If this Letter of Consent is signed by trustees, executors, administrators, guardians, Duly Designated Proxies,attorneys-in-fact, officers of corporations or others acting in a fiduciary or representative capacity, such persons must indicate such fact when signing and must, unless waived by KB Home, submit evidence satisfactory to KB Home of their authority to so act along with this Letter of Consent.
6. Signature Guarantees. All signatures on this Letter of Consent must be guaranteed by a firm or other entity identified in Rule l7Ad-15 under the Securities Exchange Act of 1934, as amended, including (as such terms are defined therein): (a) a bank; (b) a broker, dealer, municipal securities dealer, municipal securities broker, government securities dealer or government securities broker; (c) a credit union; (d) a national securities exchange, registered securities association or clearing agency; or (e) a savings institution that is a participant in a Securities Transfer Association recognized program (each an “Eligible Institution”).
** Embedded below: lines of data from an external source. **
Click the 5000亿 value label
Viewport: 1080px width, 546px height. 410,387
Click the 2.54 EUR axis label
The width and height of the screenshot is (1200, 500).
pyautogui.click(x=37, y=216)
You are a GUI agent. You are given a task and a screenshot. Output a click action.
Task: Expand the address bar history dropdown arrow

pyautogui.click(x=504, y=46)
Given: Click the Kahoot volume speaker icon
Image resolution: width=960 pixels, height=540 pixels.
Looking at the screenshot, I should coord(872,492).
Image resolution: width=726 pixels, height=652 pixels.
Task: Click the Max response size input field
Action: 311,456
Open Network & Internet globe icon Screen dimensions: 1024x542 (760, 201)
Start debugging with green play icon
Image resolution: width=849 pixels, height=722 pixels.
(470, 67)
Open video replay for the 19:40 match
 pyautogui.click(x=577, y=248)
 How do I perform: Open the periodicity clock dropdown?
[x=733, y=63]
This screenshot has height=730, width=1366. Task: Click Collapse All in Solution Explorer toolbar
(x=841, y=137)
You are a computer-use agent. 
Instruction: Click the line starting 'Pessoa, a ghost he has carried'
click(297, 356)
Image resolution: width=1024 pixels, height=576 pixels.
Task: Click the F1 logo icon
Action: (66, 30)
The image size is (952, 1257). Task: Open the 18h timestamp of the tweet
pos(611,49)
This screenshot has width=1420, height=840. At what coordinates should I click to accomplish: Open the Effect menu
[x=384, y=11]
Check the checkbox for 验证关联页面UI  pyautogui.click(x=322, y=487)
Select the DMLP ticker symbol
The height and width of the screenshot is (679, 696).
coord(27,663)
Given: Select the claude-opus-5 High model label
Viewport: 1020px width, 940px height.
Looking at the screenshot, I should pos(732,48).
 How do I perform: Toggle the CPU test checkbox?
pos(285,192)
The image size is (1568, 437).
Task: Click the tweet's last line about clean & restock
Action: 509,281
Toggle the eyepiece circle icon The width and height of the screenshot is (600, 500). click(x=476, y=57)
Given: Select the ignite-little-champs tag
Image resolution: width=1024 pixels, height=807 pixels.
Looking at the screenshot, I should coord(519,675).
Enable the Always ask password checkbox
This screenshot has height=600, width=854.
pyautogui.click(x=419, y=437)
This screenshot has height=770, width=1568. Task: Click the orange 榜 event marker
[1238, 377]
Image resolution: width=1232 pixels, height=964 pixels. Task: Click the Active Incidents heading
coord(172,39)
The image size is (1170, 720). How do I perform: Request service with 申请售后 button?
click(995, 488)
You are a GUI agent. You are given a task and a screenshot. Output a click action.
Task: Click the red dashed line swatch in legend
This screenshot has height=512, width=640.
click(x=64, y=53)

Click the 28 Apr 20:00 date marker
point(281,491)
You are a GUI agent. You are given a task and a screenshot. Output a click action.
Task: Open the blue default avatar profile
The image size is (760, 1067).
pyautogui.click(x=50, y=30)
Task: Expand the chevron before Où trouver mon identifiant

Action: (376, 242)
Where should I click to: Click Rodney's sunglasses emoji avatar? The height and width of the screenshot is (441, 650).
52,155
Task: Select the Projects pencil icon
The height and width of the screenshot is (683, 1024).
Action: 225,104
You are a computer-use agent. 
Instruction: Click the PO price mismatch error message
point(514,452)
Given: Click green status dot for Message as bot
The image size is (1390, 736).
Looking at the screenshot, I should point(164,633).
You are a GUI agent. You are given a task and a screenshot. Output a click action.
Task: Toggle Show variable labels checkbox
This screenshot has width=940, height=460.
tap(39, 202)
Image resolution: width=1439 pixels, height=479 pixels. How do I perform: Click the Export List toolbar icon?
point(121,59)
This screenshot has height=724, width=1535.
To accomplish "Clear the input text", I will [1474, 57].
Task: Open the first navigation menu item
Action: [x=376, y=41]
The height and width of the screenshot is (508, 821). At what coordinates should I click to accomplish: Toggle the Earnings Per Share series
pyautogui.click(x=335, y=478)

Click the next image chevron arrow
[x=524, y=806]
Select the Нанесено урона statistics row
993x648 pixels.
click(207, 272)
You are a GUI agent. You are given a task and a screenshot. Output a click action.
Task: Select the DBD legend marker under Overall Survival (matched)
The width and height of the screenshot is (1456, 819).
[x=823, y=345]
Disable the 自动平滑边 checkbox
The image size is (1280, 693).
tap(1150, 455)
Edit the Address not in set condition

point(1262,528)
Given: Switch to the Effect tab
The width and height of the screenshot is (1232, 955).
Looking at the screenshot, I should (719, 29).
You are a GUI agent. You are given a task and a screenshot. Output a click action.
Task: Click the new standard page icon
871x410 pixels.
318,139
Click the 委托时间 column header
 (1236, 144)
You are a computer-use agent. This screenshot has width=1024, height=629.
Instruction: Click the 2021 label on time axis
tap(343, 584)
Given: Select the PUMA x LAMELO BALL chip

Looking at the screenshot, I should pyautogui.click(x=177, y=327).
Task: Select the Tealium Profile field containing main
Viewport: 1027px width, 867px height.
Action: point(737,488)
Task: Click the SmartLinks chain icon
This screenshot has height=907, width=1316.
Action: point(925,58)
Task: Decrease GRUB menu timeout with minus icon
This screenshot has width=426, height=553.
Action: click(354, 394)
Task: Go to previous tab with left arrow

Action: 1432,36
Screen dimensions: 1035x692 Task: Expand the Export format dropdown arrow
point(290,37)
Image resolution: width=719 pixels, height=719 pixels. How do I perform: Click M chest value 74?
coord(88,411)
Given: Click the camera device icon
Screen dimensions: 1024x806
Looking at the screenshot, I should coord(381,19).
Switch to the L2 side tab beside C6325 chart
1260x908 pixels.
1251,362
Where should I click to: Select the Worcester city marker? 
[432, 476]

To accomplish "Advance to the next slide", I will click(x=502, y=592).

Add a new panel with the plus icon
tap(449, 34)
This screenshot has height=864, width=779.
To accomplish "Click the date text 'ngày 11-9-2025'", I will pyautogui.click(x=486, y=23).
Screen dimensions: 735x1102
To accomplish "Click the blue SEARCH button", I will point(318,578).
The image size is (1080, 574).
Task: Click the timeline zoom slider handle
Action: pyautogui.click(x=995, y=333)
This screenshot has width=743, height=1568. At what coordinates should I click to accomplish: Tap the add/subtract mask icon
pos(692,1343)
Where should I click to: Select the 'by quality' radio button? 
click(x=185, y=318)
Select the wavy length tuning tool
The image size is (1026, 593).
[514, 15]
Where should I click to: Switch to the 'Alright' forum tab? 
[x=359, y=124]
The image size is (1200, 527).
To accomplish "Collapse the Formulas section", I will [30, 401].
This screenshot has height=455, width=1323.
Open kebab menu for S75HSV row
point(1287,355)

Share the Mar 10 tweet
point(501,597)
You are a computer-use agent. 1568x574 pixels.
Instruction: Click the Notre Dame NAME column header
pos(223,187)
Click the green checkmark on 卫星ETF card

However, signatures need not be guaranteed if this Letter of Consent is given by or for the account of an Eligible Institution. If the Holder of the Notes is a person other than the signer of this Letter of Consent, see Instruction 5.
7. Revocation of Consent. Any Holder (or Duly Designated Proxy) of Notes as to which a consent has been given may revoke such consent as to such Notes or any series or portion of such Notes (in integral multiples of $1,000) by delivering a written notice of revocation bearing a date later than the date of the prior Letter of Consent to the Tabulation Agent at any time prior to the Revocation Date. Any notice of revocation received after the Revocation Date will not be given effect.The transfer of the Notes after the Record Date will not have the effect of revoking any consent theretofore validly given by a Holder of such Notes or Duly Designated Proxy, and each properly completed and executed Letter of Consent will be counted notwithstanding any transfer of the Notes to which such consent relates, unless the procedure for revoking consents described below has been complied with.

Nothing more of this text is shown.